As we noted in The Entrepreneurial Investor (Wiley, 2007), “Annual report sleuths should learn about the company’s pension plan. Any shortfalls (unfunded portions) of the pension plan or other benefits come right out of the company’s cash, affecting both its stability and flexibility.” We pointed out how GM handled a $25 billion pension shortfall: “In 2003, GM addressed its pension problem, borrowing money at low rates and investing very successfully; in 2007, they moved much of their impressive gains into bonds and it appears that their pension is now secure and fully funded, but cheap loans and great market gains are not always available.” Nor are customers for cars.
The Times cited a government report, which found that, “G.M.’s plan was overfunded by $18.8 billion in 2008, and was then underfunded by $13.6 billion last year.” Taxpayers should take note, because in the first place, the government now owns 61 percent of GM, and in the second place, “If either company’s plan must be terminated, the government would become liable for paying benefits to hundreds of thousands of retirees.” The government insures pensions through the Pension Benefit Guaranty Corporation, an agency with assets totaling “less than the $84.5 billion in G.M.’s plan alone.”

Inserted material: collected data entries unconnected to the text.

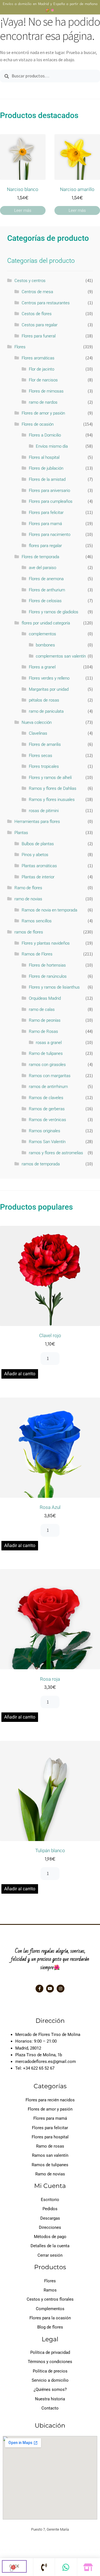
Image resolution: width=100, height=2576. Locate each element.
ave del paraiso (42, 567)
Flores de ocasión (38, 424)
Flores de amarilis (45, 744)
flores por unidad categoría (46, 623)
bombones (45, 645)
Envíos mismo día (52, 446)
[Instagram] (60, 1988)
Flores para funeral (39, 336)
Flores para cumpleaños (50, 501)
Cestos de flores (37, 313)
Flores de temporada (40, 556)
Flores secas (40, 755)
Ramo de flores (28, 887)
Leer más (22, 210)
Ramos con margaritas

A challenge for investors is that pension liabilities do not generally appear on balance sheets and income statements, even though pension contributions and profits may appear. Pension liabilities tend to be a footnote item on financial reports, which is one reason we always advise prospective investors to read the footnotes first. This is where companies tend to bury information they are reluctant to share but required to disclose.
Underfunded pensions are not just a problem for private companies. National Public Radio recently reported on wobbly public pension funds in Rhode Island, Illinois, and Pennsylvania. Many states and municipalities face similar shortfalls, as money earmarked for pension funds is regularly diverted to other uses, legally if imprudently.
Many companies, states and municipalities have long treated their pensions as a “kick the can down the road” liability, a reckoning that can be indefinitely postponed. Demographics, however, have caught up and are overtaking America’s underfunded pension plans. The leading edge of the gigantic baby boom generation has reached retirement age during the biggest recession in their lifetimes.
Entrepreneurial investing requires a long-term perspective – entrepreneurial investors must require a long-term sense of responsibility in the leaders of organizations we support.